Curated by Foam Fotografiemuseum Amsterdam in collaboration with Tomo Kosuga, director of the Masahisa Fukase Archives.

The Fondazione Sozzani presents “Masahisa Fukase, Private Scenes”, the first retrospective exhibition of the Japanese photographer in Italy, curated by Foam Fotografiemuseum Amsterdam in collaboration with Tomo Kosuga, director of the Masahisa Fukase Archives.

The life-work of Japanese photographer Masahisa Fukase (Hokkaido, 1934 – Tokyo, 2012) remained largely inaccessible for over two decades, following a tragic fall that left the artist with permanent brain damage. After his death the archives were gradually disclosed, revealing a wealth of material that had never been shown before. In this present large-scale retrospective that was presented at Foam in Amsterdam, will be shown original prints from Masahisa Fukase Archives in Tokyo. In addition to his seminal body of work Ravens, the exhibition contains a number of important photo series, publications and documentation dating from the early 1960s to 1992.

Fukase incorporated his personal struggle with loss and depression into his work in a surprisingly playful manner. His subjects are personal and highly intimate: over the years, his wife Yoko, his dying father and his beloved cat Sasuke regularly featured in sometimes comical, at other times sombre visual narratives. Towards the end of this working life, the photographer increasingly turned the camera on himself. The huge number of self-portraits – precursors to today’s ubiquitous selfie – testifies to the singular, almost obsessive way that the artist related to his surroundings, and to himself.

Fukase worked almost exclusively in series, some of which came about over the course of several decades. He would become famous for his Ravens (1975-1985), an atmospheric and associative visual narrative conceived during a trip to his native Hokkaido. The series would become his lifework and is considered his absolute masterpiece. Ravens was published as a book in1986 and hailed as the best photobook of the past 25 years by the British Journal of Photography in 2010. The flocks of ravens, a sign of a approaching doom, formed a metaphor for Fukase’s state of mind as his marriage with Yoko was falling apart. A little-known fact is that Fukase also photographed his famous ravens in colour. The rare colour Polaroids from the Raven Scenes series (1985) are exhibited outside of Japan for the first time.

The coexistence of buoyancy and personal grief became a recurrent theme in Fukase’s work from an early date. In the exhibition Kill the Pig (1961), Fukase presented experimental studies of his pregnant wife and still-born child in combination with photographs made in a slaughterhouse: an at once playful and macabre reflection on love, life and death.

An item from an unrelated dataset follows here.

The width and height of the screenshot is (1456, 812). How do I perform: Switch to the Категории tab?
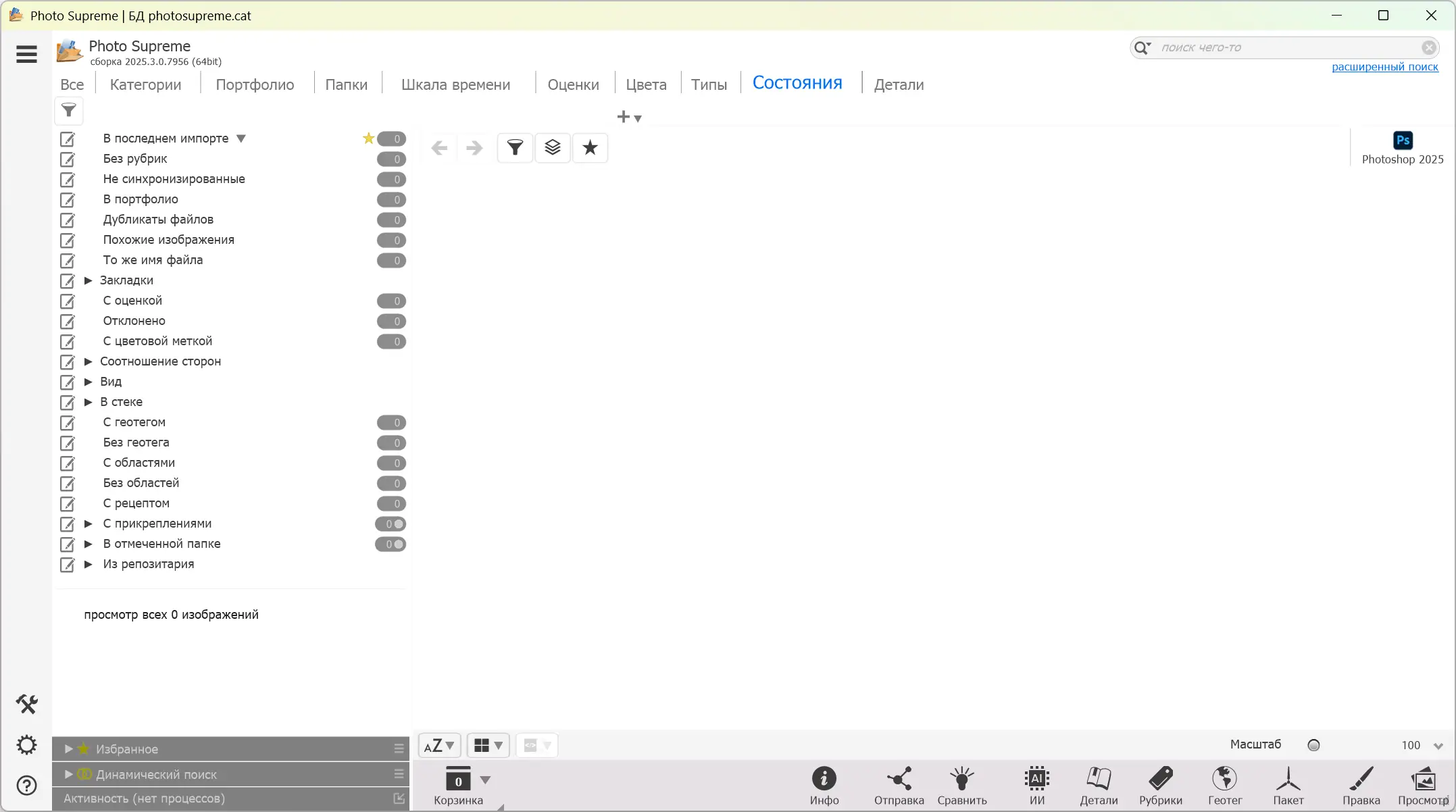(x=145, y=84)
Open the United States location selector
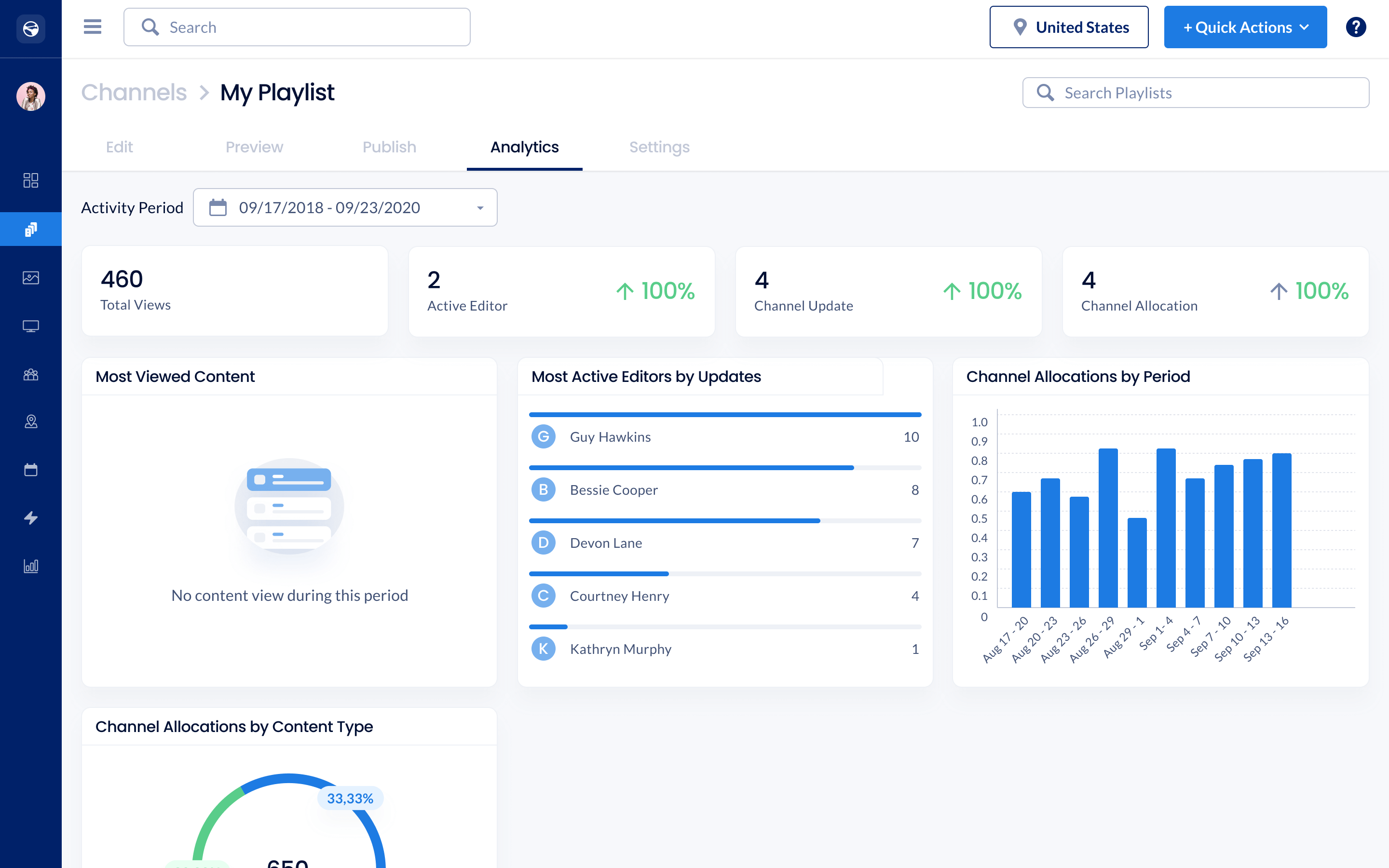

Memories of Father (1971-1987) shows the life, the slow decay and ultimately the death of his father; a tender homage and a poignant ‘memento mori’. The sometimes humorous and sometimes earnest family portraits of Family (1971-1989), for which the artist portrayed his family in his parents’ photo studio year after year, form an exceptional family chronicle.

Fukase’s idiosyncrasy and inexhaustible drive to experiment culminated in the self-portraits and street scenes of Private Scenes (1990-1991), Hibi (1990-1992) and Berobero (1991). The series document Fukase’s wanderings through the streets and nightlife of Tokyo. Three months before his fateful fall, the works were presented in the exhibition Private Scenes (1992), along with Bukubuku (1991): a series of performative self-portraits of the artist in his bathtub. The prints are typically dated with the digital stamp Fukase started adding in the final years of his working life. Together the works form an idiosyncratic diary and mark out the days, months and years that Fukase spent living, and playing, in isolation.